Nel periodo post unitario la scuola italiana ha un orizzonte nazionale, basta pensare ai vari
trasferimenti come insegnante di Pascoli, e dello stesso Romani.
Un altro fattore che ha favorito lo scambio comunicativo è stato il servizio militare obbligatorio,
importante sul versante di contatto linguistico → Ntoni dei Malavoglia impara a leggere durante il
servizio militare.
Tornando alla televisione, la sua importanza non può essere negata ma non va neanche esagerata,
perché nei primi decenni di diffusione la programmazione era limitata a poche ore e non
raggiungeva la totalità della popolazione, in parte è vero che ha veicolato l'italiano nelle case, ma è
anche vero che tale italiano è stato spesso regionale, per quanto non ostentato.

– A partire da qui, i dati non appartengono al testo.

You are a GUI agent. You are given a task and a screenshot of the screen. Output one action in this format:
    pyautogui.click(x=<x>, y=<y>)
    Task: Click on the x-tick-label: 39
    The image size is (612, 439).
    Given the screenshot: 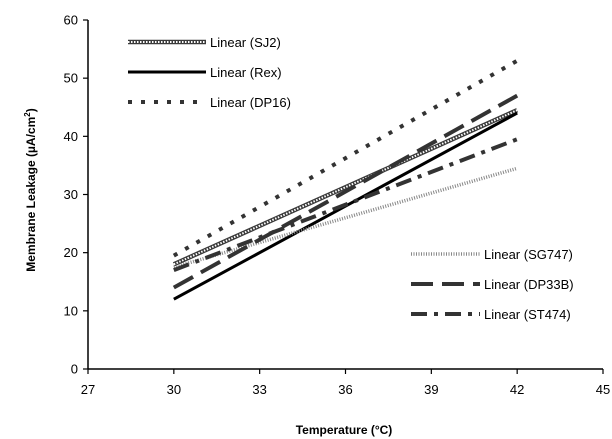 What is the action you would take?
    pyautogui.click(x=431, y=390)
    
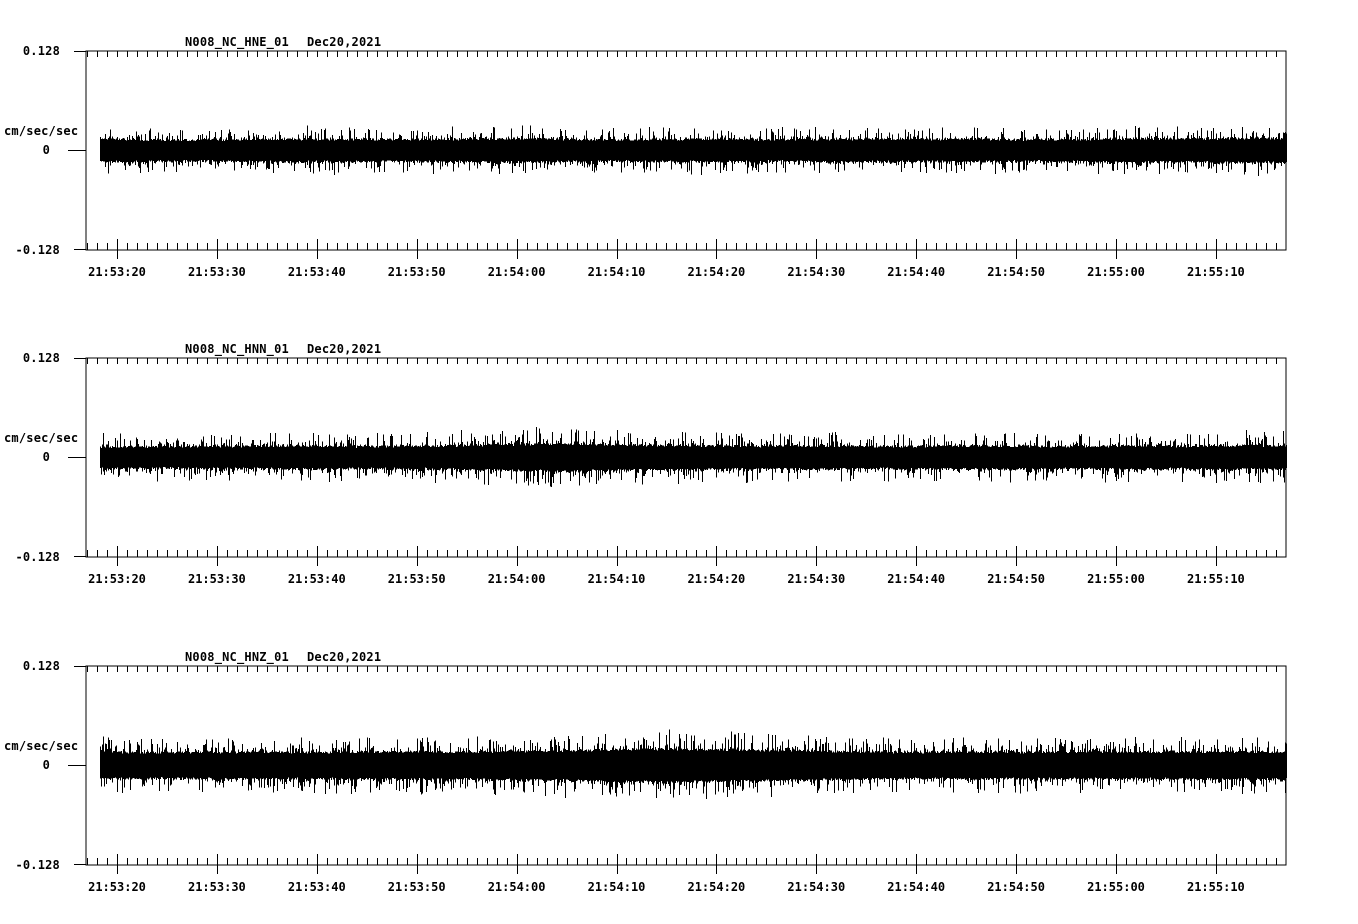 Image resolution: width=1358 pixels, height=924 pixels. I want to click on panel-title: N008_NC_HNN_01, so click(237, 349).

Nel 1979 è nata la RAI, e l'arco delle trasmissioni si è esteso fino ad occupare giorno e notte.
Anche attraverso la lingua dei testi letterari si diffonde l'italiano e la rivalutazione del dialetto →
con il neorealismo e l'esperienza di Moravia, Gadda e Verga vediamo un distaccarsi dalla lingua
uniforme e controllata tradizionale.
Le scritture su internet offrono un abbondante campionario di usi linguistici ricchi di italiano
regionale, si osservano sottolineature ironiche delle differenze regionali.